News U.S.

Republican senator Rick Scott brands Biden ‘incapacitated’

Biden foreign policy earns higher marks in Europe than US
Image: Video Screenshot

A senior Republican senator on Tuesday branded President Joe Biden mentally “incapacitated” and said he should resign, in a taste of the expected brutal campaigning ahead of midterm elections this year.

Senator Rick Scott, who heads the Republican senators’ campaign organization and has become a key target for Biden’s own election message that his opponents are extremists, issued a statement calling the president “unfit.”

“Let’s be honest here. Joe Biden is unwell. He’s unfit for office. He’s incoherent, incapacitated and confused. He doesn’t know where he is half the time. He’s incapable of leading and he’s incapable of carrying out his duties,” Scott said.
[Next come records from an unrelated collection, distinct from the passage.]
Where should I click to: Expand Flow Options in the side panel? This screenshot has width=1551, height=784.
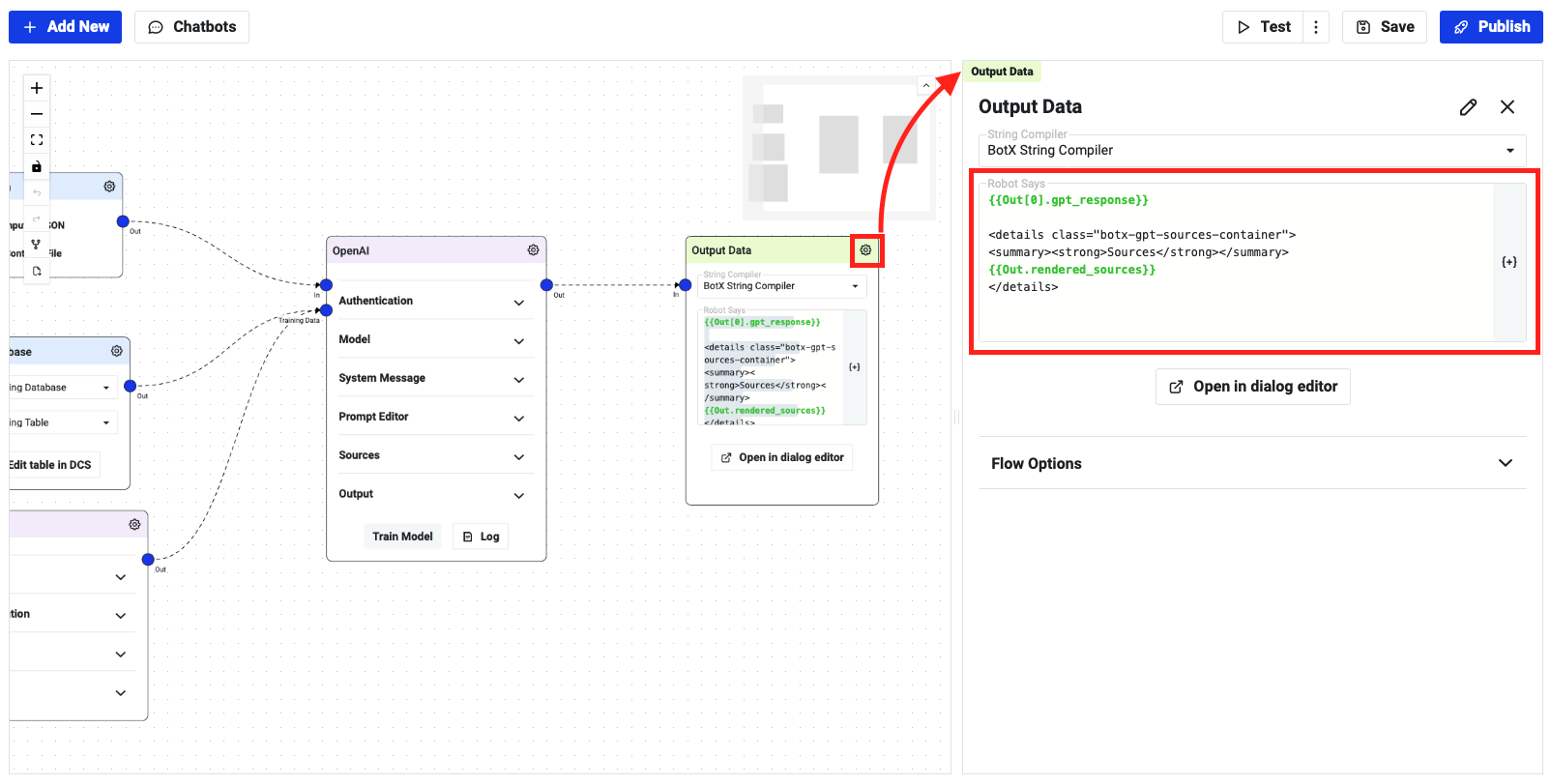click(x=1505, y=463)
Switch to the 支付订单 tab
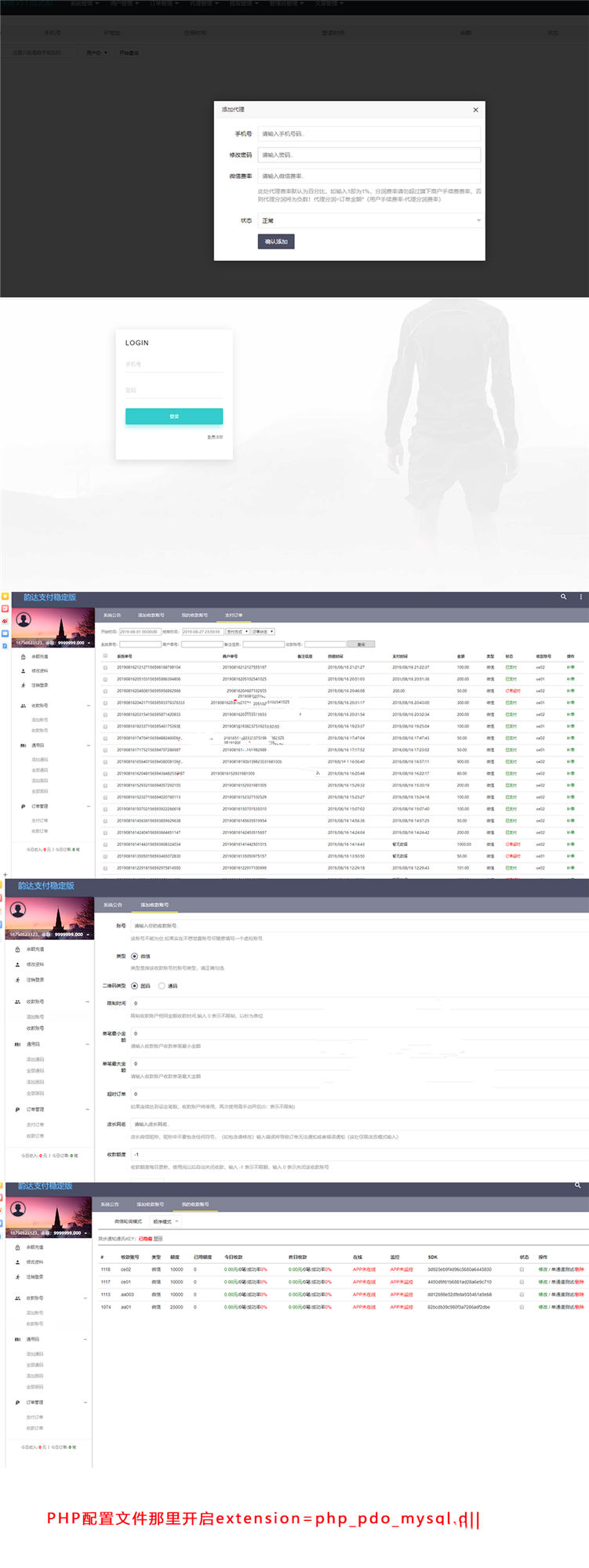 pos(234,615)
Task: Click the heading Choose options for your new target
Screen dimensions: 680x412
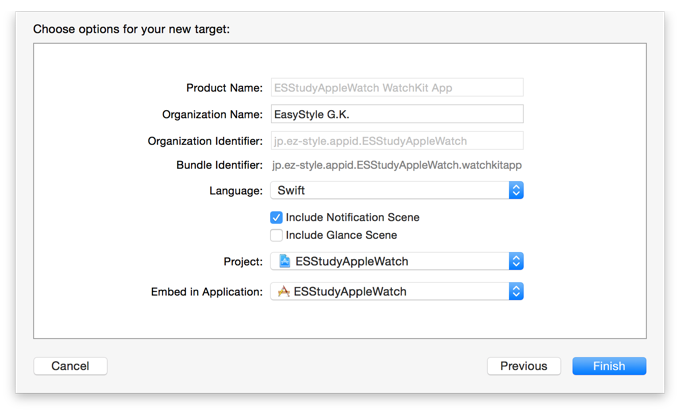Action: [x=131, y=29]
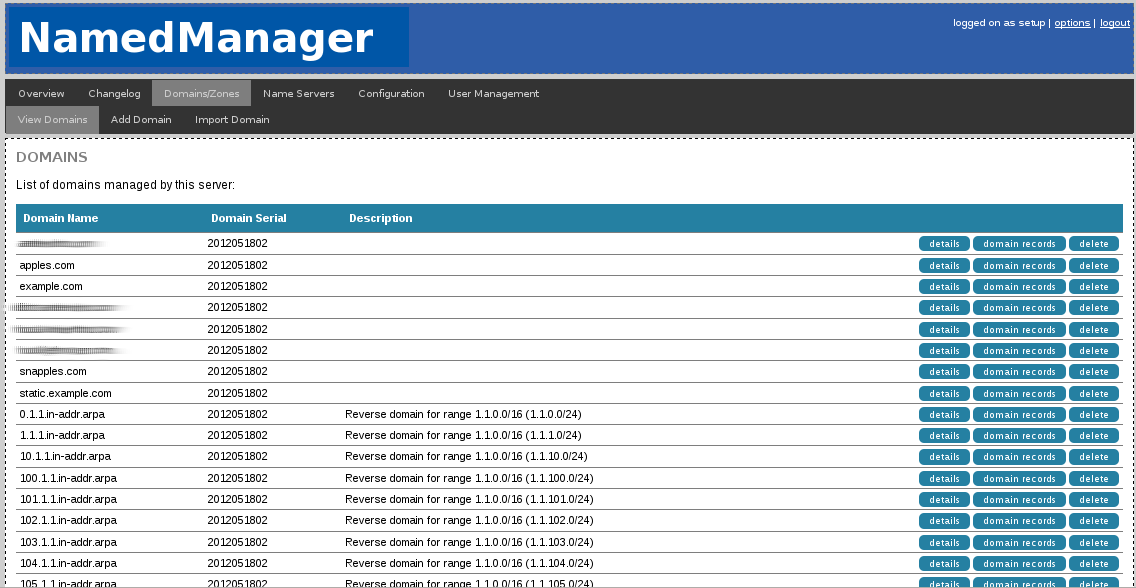Delete the 1.1.1.in-addr.arpa domain
This screenshot has height=588, width=1136.
coord(1093,435)
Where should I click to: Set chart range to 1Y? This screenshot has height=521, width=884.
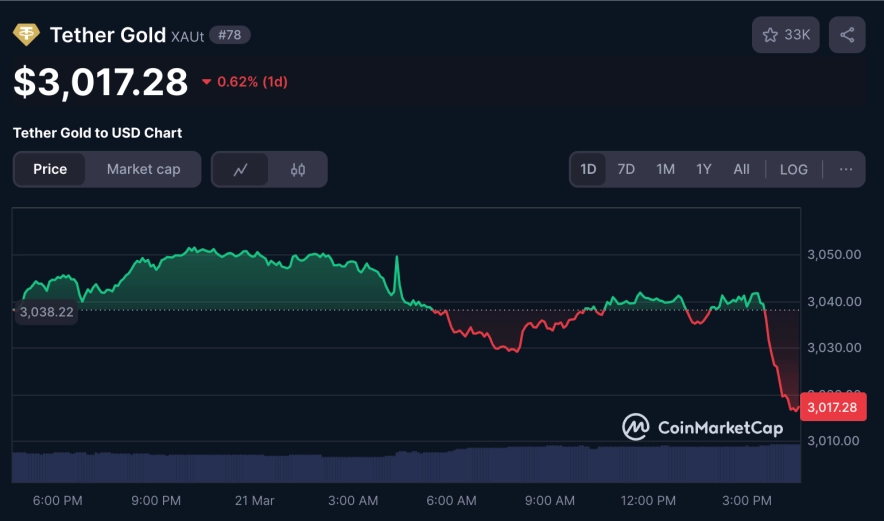coord(703,170)
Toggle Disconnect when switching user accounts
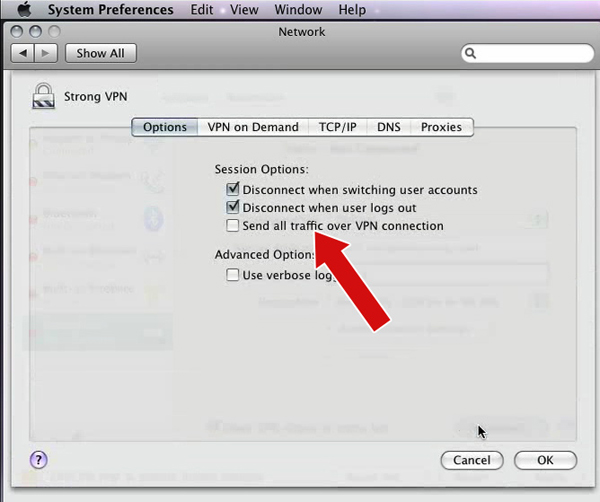This screenshot has width=600, height=502. (233, 189)
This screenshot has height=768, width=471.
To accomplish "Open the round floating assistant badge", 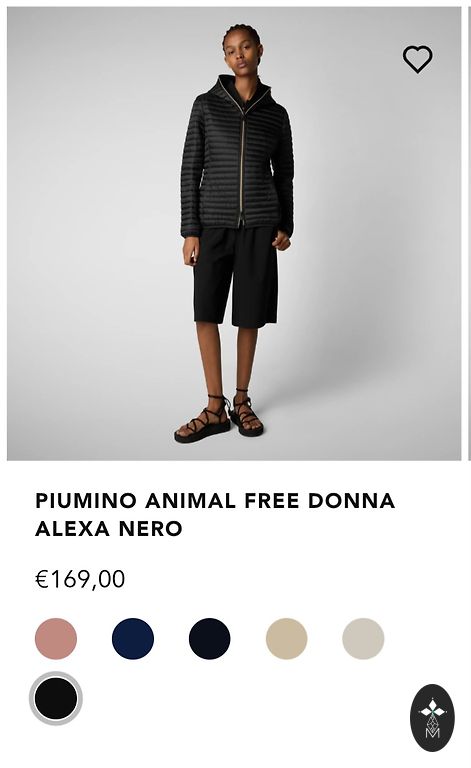I will tap(432, 718).
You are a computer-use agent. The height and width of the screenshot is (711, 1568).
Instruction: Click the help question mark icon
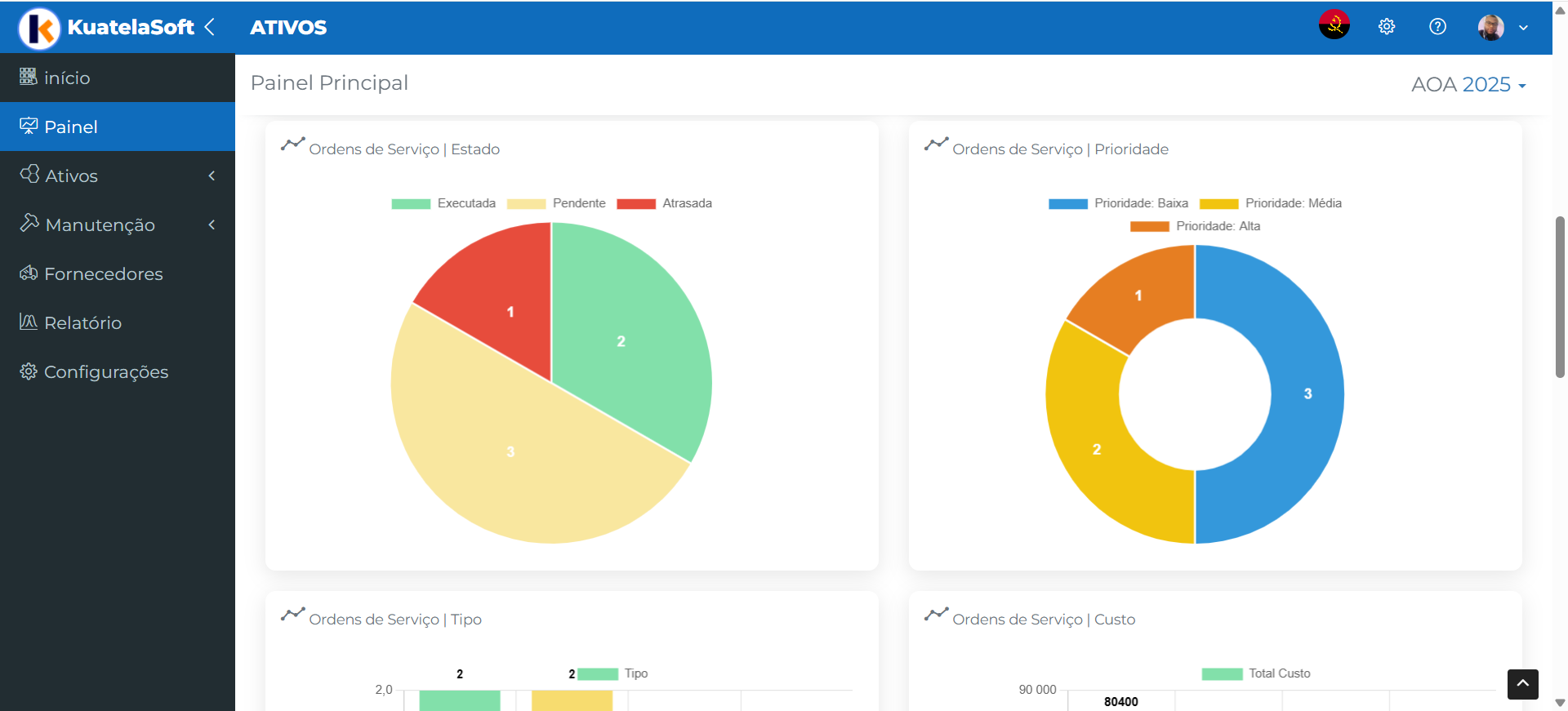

“Everyone knows it. No one is willing to say it. But we have to, for the sake of the country. Joe Biden can’t do the job,” he said.

The claim that Biden — at 79 the oldest person ever to be US president — is senile has been a key Republican attack line since Donald Trump’s failed campaign to keep hold of the presidency in 2020.

It is echoed regularly on Fox News and by Trump, who despite his defeat and unprecedented attempt to overturn the results of the election continues to remain the party’s most influential force.

Confronted by a reporter with Scott’s statement, Biden smiled and said: “I think the man has a problem.”

The senator’s comment comes as Biden increasingly makes Scott the face of a campaign to paint the Republican party as taken over by Trump extremists on social and economic issues.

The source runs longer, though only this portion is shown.